Le parquet de Bayonne a annoncé l'ouverture d'une enquête ce vendredi 13 février, après la mise à feu d'une poupée représentant le président du Rassemblement national, Jordan Bardella, durant le carnaval d'Hasparren, qui s'est déroulé le 7 février.
Cette décision fait suite à la diffusion sur les réseaux sociaux d'une vidéo montrant le moment où la poupée géante est brûlée, suscitant ainsi une vive indignation. D'après les informations rapportées par ICI Pays basque, ces images ont été largement partagées, alimentant un débat passionné.
Le maire d'Hasparren, Gérard Larrat, a exprimé sa consternation face à cet acte, considérant que cela dépasse le cadre des festivités traditionnelles. Dans une déclaration à la presse, il a déclaré : "Le carnaval doit être un moment de joie et de partage, pas un lieu pour des provocations politiques".

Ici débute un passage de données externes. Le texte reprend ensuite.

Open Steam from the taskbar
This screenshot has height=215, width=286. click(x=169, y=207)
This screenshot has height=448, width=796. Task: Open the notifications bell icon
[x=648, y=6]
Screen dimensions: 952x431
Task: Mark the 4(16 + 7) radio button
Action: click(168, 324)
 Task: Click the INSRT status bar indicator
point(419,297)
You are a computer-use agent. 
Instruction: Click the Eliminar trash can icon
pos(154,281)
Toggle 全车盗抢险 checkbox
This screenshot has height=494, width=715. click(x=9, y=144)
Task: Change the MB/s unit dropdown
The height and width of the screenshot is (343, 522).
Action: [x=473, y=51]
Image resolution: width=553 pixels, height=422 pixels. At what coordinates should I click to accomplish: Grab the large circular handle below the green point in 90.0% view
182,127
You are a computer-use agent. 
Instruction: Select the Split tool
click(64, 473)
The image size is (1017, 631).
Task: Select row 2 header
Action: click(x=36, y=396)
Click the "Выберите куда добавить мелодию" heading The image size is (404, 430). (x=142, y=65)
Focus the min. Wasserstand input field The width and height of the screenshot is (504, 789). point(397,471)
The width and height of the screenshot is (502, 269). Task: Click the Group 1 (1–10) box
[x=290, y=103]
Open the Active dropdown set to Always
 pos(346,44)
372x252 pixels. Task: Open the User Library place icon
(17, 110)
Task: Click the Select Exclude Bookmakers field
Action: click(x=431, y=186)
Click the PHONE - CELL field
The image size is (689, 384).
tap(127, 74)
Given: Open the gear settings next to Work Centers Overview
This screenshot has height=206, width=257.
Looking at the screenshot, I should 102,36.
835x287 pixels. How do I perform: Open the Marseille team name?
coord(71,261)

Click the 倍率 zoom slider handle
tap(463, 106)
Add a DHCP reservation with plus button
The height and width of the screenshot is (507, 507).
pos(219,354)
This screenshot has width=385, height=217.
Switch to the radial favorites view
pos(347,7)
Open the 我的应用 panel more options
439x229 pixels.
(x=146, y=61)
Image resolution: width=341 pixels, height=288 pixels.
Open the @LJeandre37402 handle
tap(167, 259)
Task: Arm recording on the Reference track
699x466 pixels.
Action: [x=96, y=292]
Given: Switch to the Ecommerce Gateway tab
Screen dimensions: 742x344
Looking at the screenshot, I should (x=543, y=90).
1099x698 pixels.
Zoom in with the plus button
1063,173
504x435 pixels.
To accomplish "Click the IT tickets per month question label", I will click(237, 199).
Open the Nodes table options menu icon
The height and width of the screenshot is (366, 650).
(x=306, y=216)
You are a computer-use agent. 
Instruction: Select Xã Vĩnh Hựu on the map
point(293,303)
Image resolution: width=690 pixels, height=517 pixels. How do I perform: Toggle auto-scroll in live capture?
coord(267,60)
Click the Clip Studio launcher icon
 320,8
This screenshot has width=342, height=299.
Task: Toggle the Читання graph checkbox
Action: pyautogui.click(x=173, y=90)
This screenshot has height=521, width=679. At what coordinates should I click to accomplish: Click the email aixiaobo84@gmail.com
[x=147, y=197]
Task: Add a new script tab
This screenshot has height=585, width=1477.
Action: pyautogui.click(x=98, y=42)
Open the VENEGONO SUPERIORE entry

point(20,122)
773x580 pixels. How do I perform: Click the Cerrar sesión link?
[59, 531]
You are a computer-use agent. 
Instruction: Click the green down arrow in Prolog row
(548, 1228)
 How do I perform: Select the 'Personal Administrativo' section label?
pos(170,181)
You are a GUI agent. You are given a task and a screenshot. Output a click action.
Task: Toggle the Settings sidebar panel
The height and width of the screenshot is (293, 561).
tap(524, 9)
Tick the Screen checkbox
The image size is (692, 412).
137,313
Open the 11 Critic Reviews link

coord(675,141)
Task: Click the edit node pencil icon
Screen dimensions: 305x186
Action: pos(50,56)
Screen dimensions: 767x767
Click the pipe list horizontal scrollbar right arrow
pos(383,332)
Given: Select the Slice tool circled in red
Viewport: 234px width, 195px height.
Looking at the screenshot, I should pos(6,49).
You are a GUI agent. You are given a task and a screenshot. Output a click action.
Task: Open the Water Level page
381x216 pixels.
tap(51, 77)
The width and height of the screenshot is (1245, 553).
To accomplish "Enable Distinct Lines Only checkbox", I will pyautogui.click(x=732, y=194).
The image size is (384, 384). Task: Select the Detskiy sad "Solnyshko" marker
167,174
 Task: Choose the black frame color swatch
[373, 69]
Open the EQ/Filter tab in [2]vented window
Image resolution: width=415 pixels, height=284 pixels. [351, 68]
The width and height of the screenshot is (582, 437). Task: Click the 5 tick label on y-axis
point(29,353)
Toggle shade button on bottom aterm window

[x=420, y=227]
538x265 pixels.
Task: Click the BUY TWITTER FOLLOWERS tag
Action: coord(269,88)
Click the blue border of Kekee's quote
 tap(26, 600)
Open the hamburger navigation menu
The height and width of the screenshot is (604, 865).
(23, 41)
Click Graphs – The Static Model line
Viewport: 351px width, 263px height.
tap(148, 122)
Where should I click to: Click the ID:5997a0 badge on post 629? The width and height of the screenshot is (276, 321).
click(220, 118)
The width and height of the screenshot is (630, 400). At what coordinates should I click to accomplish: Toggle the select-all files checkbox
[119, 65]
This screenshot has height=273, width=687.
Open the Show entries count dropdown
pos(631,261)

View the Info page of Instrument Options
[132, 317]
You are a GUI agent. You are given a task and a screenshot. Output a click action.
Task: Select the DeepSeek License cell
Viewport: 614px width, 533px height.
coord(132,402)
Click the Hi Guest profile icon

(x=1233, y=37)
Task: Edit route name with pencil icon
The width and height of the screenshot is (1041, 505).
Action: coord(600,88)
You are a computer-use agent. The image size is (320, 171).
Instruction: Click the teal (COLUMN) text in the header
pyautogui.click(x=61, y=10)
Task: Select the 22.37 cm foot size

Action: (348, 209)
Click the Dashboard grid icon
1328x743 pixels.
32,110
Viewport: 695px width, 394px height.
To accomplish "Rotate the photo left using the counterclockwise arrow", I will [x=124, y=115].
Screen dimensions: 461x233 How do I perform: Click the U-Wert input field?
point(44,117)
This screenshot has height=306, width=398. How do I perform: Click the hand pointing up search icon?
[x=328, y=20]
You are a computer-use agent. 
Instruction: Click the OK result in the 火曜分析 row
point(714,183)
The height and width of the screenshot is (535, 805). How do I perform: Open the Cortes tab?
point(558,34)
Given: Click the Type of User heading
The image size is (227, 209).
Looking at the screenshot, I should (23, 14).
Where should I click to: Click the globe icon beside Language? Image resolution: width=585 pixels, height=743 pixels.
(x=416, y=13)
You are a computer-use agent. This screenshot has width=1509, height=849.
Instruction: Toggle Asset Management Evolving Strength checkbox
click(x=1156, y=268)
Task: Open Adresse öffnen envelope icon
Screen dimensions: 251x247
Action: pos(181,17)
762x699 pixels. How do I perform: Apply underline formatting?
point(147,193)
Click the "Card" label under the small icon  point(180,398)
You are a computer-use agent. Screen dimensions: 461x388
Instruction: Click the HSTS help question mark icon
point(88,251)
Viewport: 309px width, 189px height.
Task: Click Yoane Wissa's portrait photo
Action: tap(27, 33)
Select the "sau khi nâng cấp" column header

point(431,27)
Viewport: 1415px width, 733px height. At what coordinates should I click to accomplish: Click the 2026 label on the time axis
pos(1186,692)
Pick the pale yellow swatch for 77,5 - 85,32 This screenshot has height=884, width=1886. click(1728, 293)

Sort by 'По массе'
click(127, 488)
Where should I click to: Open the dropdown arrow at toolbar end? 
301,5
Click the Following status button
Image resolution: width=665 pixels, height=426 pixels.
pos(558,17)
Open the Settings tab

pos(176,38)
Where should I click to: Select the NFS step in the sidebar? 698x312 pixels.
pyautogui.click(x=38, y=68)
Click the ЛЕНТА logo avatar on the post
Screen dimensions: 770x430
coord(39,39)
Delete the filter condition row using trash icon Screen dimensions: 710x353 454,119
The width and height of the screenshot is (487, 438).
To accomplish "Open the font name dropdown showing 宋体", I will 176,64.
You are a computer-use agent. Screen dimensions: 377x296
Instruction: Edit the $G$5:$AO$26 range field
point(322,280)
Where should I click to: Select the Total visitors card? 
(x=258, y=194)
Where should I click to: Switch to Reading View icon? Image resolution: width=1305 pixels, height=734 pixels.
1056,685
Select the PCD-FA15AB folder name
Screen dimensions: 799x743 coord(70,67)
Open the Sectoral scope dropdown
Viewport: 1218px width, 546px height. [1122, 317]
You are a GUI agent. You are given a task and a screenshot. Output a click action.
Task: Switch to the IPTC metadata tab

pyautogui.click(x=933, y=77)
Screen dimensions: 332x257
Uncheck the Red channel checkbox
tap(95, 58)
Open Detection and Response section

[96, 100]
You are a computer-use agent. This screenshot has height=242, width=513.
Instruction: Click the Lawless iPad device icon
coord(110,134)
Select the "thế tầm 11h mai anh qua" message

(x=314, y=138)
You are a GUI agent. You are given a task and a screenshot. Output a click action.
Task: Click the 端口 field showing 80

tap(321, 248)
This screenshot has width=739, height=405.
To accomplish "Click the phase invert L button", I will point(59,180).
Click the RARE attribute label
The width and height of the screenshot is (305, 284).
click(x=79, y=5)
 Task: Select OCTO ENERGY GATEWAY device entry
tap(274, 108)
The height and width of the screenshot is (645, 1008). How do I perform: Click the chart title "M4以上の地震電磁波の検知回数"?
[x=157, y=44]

Des figures politiques, comme Edwige Diaz (LR), ont également réagi sur les réseaux sociaux, dénonçant cet acte comme une attaque directe contre la démocratie, surtout dans une commune où Bardella est arrivé en tête lors des récentes élections européennes. Selon elle, "ce type d’agression n’a pas sa place dans nos traditions".
Des experts politiques s'interrogent sur les implications de ce geste. Pour Thomas Guénolé, politologue, "brûler une effigie d’un leader politique, c’est un acte symbolique fort qui témoigne d’un malaise dans une partie de la population". Il souligne que ces actes de contestation peuvent refléter des tensions plus profondes au sein de la société française.
Alors que l'enquête se poursuit, ce carnaval, censé célébrer la culture locale, pourrait bien devenir le symbole d'un climat politique tendu dans le pays. "Il est essentiel que le carnaval reste un espace de liberté, mais cela ne doit pas donner lieu à des violences", conclut le politologue.